-- Begin SUPPLIED MATERIAL --
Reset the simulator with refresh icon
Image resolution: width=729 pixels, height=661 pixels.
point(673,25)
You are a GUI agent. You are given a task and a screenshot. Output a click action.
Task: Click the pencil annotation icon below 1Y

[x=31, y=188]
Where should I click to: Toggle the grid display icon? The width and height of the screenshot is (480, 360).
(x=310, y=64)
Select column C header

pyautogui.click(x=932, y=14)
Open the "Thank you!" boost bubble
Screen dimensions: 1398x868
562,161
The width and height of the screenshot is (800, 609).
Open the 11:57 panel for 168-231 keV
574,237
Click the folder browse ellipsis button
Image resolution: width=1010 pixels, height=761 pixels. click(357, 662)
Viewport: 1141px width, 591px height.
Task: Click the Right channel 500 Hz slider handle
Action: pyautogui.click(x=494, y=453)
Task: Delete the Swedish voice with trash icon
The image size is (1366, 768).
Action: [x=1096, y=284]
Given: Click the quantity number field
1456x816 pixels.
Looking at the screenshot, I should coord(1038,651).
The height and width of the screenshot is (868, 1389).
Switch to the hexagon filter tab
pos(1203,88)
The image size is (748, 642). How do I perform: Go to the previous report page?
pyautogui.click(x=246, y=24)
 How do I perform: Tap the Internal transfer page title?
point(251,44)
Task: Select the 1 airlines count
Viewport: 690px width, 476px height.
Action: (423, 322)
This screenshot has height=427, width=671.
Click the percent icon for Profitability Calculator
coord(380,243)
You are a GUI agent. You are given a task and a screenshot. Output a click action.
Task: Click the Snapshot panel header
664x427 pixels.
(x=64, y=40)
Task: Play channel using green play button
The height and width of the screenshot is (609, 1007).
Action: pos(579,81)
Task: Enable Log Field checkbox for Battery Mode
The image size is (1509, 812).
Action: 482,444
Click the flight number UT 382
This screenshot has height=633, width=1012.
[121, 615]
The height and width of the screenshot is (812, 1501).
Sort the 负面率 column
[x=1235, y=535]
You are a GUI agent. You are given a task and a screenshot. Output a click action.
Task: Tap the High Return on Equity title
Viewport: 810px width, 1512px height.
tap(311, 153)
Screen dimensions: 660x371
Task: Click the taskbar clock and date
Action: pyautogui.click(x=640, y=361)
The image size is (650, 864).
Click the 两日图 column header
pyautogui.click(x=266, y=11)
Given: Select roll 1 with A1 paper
-- End SUPPLIED MATERIAL --
EXERCISE OBJECTIVE =
Write out the rows again, requests included, starting with the first line and going on through the line containing "[x=31, y=188]". Decrease every coordinate in the answers by 25.

SOLUTION FOR THIS TASK =
Reset the simulator with refresh icon
Image resolution: width=729 pixels, height=661 pixels.
point(648,0)
You are a GUI agent. You are given a task and a screenshot. Output a click action.
Task: Click the pencil annotation icon below 1Y

[x=6, y=163]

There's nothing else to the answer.